Menteri Yasonna Laoly Diminta Mundur

POJOKSATU.id, JAKARTA – Menteri Hukum dan Hak Asasi Manusia (Menkumham) Yasonna Laoly dinilai tidak mampu membersihkan lembaga pemasyarakatan dari berbagai praktik kotor. Salah satunya adalah praktik dagang sel mewah.

Karena itu, PKS melalui Ketua Departemen Politik DPP PKS Pipin Sopian menegaskan, Yasonna lebih baik mundur.

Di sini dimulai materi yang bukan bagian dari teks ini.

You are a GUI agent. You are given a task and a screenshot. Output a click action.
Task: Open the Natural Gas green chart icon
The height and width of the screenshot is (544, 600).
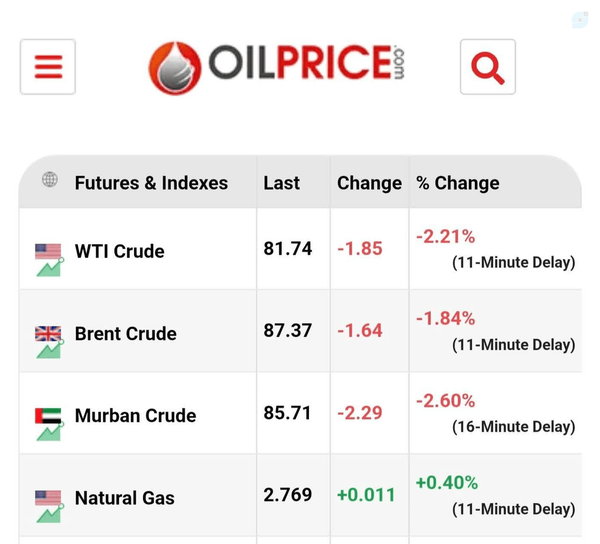(50, 514)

Hal itu dia ungkapkannya menanggapi inspeksi mendadak Ombudsman RI yang baru-baru ini menemukan kamar mantan Ketua DPR RI yang juga terpidana kasus korupsi KTP elektronik, Setya Novanto yang berukuran lebih besar dan mewah ketimbang sel tahanan lain di Lapas Sukamiskin, Bandung, Jawa Barat.

“Saya kira hukum itu harus ditegakkan ke semua pihak termasuk di sel. Apa sih inti sebetulnya dari LP itu. Intinya adalah setiap terpidana harus dapatkan hukuman setimpal dan kalau tidak ada keadilan yang akan terjadi adalah chaos,” ujar Pipin Sopian.

Yasonna dinilai lebih baik mundur sebagai bentuk pertanggungjawaban atas kegagalannya itu.

Pasalnya, kasus di lapas sudah berulang-ulang dan masih terus terjadi.

“Saya kira baiknya Pak Yasonna mundur kalau tak bisa perbaiki LP. Atau nanti nunggu Pilpres tahun 2019 saja,” tegasnya usai diskusi bertajuk “Berebut Suara Milenial” di kawasan Cikini, Jakarta Pusat, Sabtu (15/9/2018), dilansir JPNN.